However strange he might seem, he was not weird or dangerous, though he managed to discomfit almost everyone he came in contact with. Usually harmless enough when silent and alone with his inscrutable thoughts, whenever he did give voice it was always with a shrill and fiery
rat-a-tat-tat
making little or no sense to most people.

His face was small and lean, like his body, and scored with the deep lines of age and hardship. But, unlike most folk his age, his small, bright eyes showed no hint of sorrow or regret for times past.

Tonight, as ever, Appa was alone, for no one else ever frequented this place, by night or even by day. It was a place of ill omen, shunned by the local people, and avoided even by beasts and birds. But when Appa had finally reached the hilltop and paused to gaze down into the shallow depression where once the temple had stood, he felt no fear, only relief. There in front of him rose the last stones still intact of the crumbled shrine, pointing like black fingers towards the heavens.

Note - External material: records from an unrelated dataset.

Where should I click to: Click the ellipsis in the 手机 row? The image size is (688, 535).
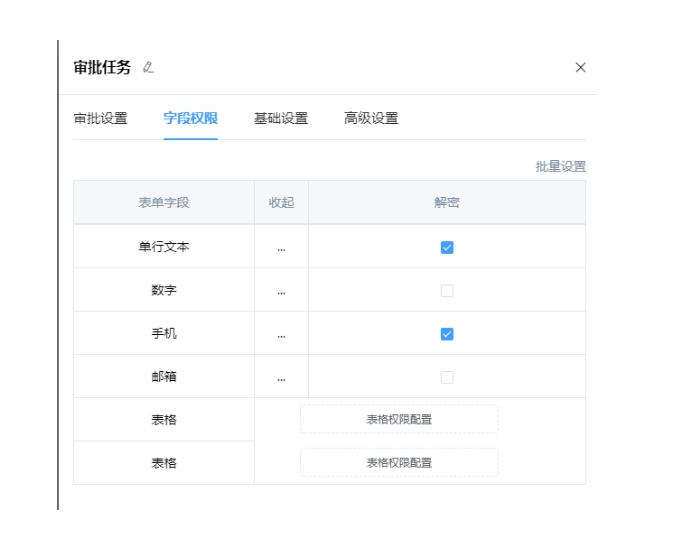point(281,334)
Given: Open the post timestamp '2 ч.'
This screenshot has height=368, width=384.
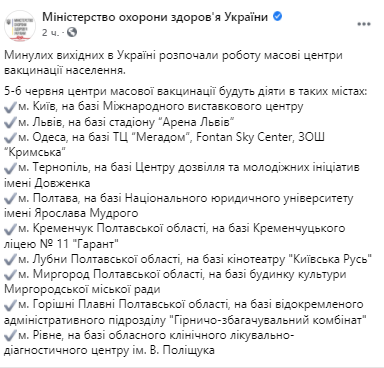Looking at the screenshot, I should [x=51, y=33].
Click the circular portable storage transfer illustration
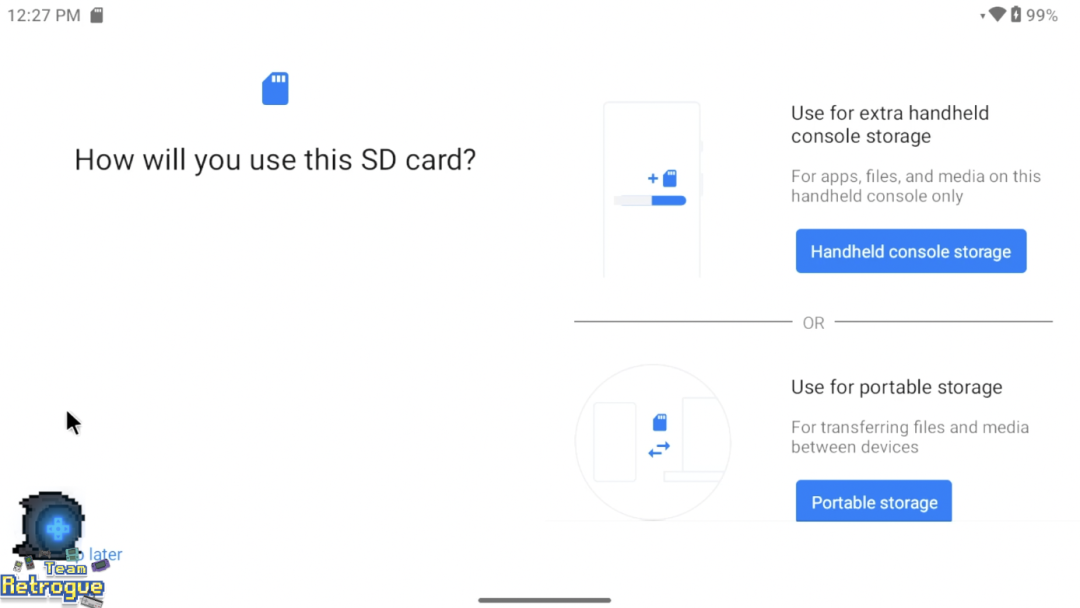Image resolution: width=1080 pixels, height=608 pixels. click(x=653, y=441)
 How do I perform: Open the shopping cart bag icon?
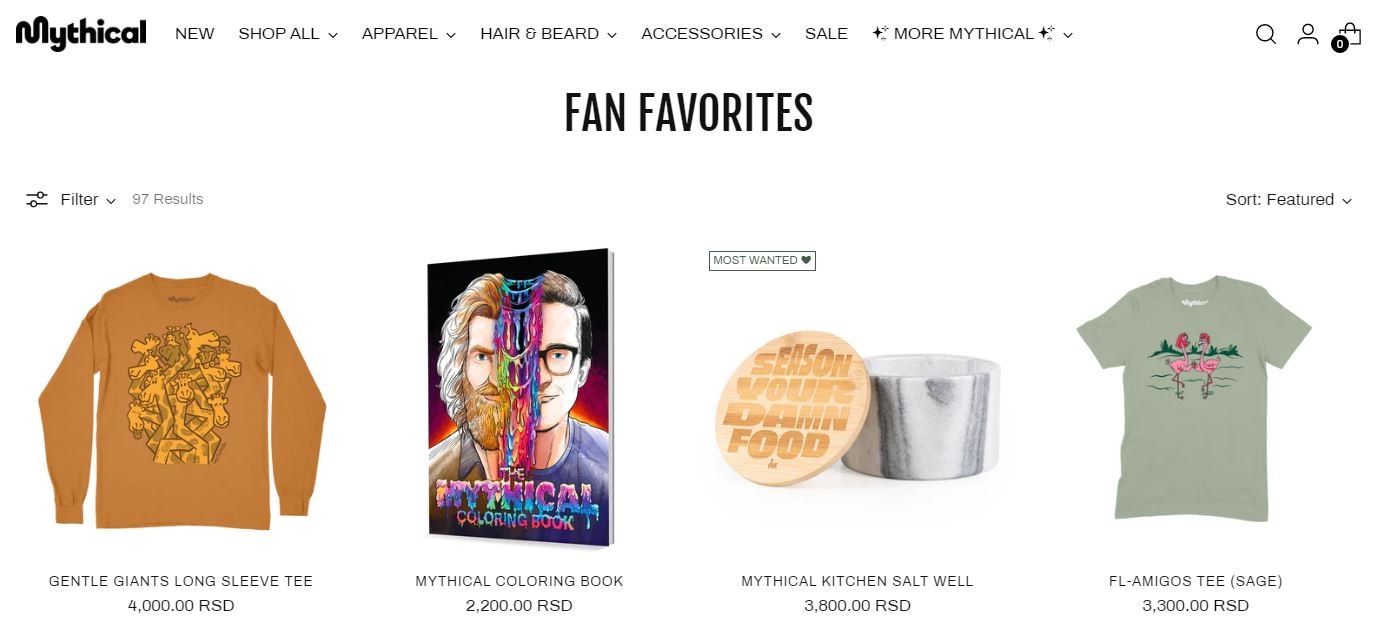coord(1348,35)
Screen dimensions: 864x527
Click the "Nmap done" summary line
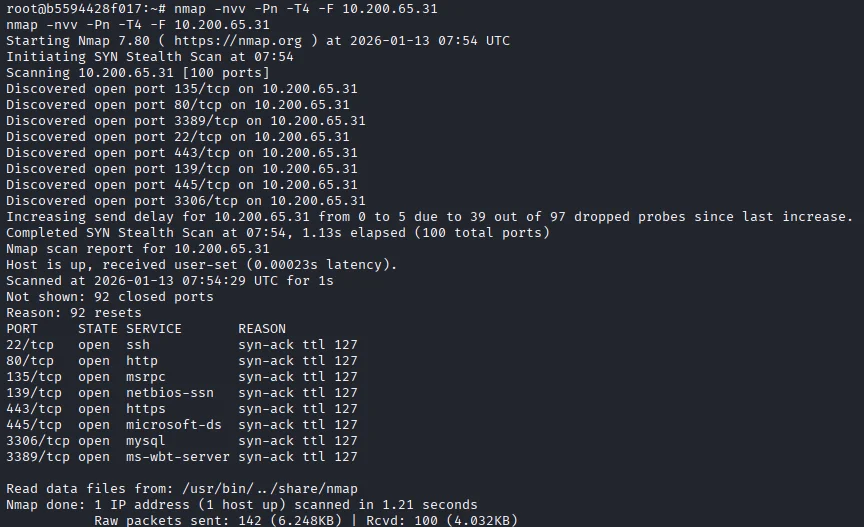coord(242,505)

Appa had stood and shivered for a minute before drawing tightly about him his grey, woollen robe, then he picked his way carefully down the treacherous side of the gorse-covered depression.

In the shelter of the hollow it suddenly became quiet, and Appa dropped to his knees upon a low, flat prayer stone the size of a hearthrug. The stars were obscured by gigantic, louring stormclouds that now blew steadily from the North, and the cool night air was soon filled with the familiar smell of moist turf.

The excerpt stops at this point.